In the new music industry, some musicians are struggling. Others are figuring out how to tap into what fans really want.
Kevin P. Casey / AP
The music industry has been going through pretty rough times over the past several years. The disruption that has occurred is due to the Internet and other technological breakthroughs, fundamental changes in customer behavior and a chronic recession.
It has been beating down the leading companies that once dominated every aspect of the music we heard and how we heard it.
But even in a troubled industry there are opportunities for entrepreneurs willing to think outside the box. Being a successful entrepreneur in the emerging new music industry will require a willingness to forget the old business models.
Some aspects of the industry will not change: Songwriters will still write songs, and performers will still perform.
So what has changed?
It starts with what people are willing to pay for. It is a myth that consumers are not willing to pay for music anymore. They are just not willing to pay for it in the traditional way it was packaged and distributed.
Emerging entrepreneurial artists have discovered that their fans want more than just their music.

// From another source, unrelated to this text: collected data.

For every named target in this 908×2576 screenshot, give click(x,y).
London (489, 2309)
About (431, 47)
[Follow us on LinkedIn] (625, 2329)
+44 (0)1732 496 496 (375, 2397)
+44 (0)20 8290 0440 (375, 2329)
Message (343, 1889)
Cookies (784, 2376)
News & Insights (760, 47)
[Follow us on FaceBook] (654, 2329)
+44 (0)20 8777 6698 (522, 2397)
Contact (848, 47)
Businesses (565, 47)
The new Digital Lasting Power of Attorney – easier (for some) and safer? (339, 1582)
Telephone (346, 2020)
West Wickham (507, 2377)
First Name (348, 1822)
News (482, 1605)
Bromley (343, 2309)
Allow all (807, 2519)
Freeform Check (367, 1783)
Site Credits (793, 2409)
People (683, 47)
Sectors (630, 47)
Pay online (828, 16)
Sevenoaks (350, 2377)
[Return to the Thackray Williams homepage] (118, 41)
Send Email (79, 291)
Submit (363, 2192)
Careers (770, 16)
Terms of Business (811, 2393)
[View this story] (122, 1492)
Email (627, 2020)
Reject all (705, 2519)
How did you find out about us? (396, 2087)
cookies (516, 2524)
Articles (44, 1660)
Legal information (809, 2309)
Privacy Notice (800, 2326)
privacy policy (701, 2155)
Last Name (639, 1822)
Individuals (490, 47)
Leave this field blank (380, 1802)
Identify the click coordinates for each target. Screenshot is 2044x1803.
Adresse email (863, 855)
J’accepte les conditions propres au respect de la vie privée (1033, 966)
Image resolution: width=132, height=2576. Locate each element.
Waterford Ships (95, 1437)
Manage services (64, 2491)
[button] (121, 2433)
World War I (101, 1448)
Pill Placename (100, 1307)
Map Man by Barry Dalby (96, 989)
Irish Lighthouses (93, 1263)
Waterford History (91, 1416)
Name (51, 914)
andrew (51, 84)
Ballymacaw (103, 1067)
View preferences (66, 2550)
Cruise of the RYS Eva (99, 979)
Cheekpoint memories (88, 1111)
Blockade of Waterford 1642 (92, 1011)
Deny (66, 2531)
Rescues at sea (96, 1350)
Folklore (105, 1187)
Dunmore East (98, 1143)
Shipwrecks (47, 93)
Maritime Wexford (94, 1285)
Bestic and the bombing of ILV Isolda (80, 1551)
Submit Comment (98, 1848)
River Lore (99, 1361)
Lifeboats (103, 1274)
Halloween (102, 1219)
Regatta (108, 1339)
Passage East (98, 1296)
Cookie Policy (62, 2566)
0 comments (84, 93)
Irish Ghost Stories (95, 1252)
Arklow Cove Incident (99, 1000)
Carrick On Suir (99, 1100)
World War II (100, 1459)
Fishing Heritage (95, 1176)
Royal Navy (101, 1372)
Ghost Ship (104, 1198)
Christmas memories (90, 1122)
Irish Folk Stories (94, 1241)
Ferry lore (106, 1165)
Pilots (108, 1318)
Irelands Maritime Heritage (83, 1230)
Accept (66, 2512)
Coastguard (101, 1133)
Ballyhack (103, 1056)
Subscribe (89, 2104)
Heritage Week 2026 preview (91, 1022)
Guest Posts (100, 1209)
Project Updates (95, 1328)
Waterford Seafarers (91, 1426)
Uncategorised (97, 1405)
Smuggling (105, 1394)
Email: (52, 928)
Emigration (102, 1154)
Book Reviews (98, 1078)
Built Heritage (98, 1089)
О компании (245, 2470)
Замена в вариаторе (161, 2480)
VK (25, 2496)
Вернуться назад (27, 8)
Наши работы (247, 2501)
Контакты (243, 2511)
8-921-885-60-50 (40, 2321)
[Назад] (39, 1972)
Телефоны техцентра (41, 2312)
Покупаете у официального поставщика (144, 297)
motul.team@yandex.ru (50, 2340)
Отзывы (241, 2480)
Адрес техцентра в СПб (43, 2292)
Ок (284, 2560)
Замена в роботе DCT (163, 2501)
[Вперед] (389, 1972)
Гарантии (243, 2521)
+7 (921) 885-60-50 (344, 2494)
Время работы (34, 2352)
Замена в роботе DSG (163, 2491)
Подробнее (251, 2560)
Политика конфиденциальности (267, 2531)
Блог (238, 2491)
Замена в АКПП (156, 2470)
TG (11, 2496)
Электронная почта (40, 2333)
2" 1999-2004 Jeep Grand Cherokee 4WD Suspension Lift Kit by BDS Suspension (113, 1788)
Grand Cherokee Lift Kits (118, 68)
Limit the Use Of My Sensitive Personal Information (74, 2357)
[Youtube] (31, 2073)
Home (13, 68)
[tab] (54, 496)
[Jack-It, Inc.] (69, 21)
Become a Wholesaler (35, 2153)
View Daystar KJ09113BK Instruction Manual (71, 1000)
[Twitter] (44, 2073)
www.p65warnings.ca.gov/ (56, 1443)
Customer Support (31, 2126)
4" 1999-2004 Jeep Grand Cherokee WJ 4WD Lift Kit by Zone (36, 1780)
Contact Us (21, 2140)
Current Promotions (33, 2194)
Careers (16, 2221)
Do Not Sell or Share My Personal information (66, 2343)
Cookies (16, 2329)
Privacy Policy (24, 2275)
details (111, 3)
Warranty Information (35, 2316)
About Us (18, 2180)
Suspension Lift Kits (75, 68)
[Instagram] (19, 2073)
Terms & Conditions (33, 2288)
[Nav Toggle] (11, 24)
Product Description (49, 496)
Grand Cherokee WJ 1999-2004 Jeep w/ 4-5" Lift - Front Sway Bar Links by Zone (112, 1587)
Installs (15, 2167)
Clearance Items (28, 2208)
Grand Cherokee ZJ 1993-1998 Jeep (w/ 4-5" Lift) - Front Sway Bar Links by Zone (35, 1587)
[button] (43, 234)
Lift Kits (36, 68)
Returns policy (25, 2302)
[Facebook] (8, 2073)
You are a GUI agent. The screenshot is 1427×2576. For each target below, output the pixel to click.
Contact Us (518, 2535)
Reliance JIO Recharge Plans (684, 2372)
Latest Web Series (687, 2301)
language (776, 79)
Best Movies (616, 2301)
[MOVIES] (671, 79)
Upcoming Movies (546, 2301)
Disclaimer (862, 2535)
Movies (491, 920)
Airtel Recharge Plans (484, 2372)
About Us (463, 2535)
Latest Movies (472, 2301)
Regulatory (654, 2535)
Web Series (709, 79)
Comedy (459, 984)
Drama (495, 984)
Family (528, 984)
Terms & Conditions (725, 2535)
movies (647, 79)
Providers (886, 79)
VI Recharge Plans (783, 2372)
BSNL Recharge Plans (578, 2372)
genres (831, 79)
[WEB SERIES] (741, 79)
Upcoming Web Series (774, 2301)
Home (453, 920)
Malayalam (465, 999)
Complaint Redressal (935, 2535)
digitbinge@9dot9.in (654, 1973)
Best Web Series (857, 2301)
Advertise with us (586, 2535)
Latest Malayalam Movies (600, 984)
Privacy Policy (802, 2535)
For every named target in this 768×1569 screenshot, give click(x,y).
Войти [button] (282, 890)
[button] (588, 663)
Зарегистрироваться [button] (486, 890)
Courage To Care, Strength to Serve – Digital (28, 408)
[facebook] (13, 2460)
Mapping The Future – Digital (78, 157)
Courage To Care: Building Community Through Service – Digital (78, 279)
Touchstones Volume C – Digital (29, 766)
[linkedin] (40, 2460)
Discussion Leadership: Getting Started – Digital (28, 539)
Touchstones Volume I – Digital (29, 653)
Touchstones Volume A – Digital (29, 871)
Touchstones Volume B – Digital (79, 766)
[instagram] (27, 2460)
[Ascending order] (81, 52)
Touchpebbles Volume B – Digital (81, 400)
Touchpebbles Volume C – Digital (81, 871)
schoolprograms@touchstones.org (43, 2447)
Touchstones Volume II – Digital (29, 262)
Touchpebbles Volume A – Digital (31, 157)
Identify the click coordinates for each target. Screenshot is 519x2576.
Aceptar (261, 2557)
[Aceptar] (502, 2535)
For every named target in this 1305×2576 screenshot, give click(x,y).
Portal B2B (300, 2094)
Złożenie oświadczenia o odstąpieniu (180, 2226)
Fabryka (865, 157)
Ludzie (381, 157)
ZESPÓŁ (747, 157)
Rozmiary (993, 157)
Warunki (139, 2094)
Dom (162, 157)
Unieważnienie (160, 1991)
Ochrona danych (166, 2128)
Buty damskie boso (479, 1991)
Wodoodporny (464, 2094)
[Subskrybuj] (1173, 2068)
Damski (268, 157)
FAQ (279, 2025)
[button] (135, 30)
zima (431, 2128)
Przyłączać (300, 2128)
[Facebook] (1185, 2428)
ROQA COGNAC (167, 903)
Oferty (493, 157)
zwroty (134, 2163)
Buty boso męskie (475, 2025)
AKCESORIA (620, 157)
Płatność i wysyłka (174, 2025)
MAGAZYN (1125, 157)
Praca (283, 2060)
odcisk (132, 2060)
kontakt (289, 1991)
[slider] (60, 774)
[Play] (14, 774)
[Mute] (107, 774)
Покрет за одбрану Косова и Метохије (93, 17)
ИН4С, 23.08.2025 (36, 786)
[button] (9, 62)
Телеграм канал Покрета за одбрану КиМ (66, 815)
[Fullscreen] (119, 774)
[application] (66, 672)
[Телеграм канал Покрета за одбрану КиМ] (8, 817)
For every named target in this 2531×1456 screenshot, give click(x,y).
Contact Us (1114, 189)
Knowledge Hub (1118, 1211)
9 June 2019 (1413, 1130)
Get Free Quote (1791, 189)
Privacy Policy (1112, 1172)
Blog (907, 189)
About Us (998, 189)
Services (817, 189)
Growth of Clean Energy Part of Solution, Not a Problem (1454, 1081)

These fans want to be part of a community, have the sense of a personal relationship with artists, attend live events and have access to merchandise that shows their affinity with the band.
They may not be willing to pay for just music itself, but when the music is packaged with all the other stuff they value, they will spend their money.
The good news is that the average amount of money each customer spends via this new business model far exceeds the amount a band could hope to get simply by relying on downloads of its songs.
An example of performers finding their way in the industry with a new business model is a band made up of Belmont University students called the Kopecky Family Band.
While creating great music, they are also paying close attention to creating value for their followers through a variety of products and the creative use of social media. It all helps them connect with fans. In fact, their savvy marketing has helped the band gain national attention, including an appearance on NPR's World Cafe.
The basic structure of the industry is also changing. Success in the music business no longer requires dependence on the large companies, the labels that dominated the industry for the past several decades. Entrepreneurial artists are beginning to control almost all aspects of their "product," including production, management, and distribution of their music and merchandise. Artists have their own websites, smart phone apps and social media strategies.
There is still a large market for music, but success requires an entrepreneurial approach that is built on fundamentally different business models.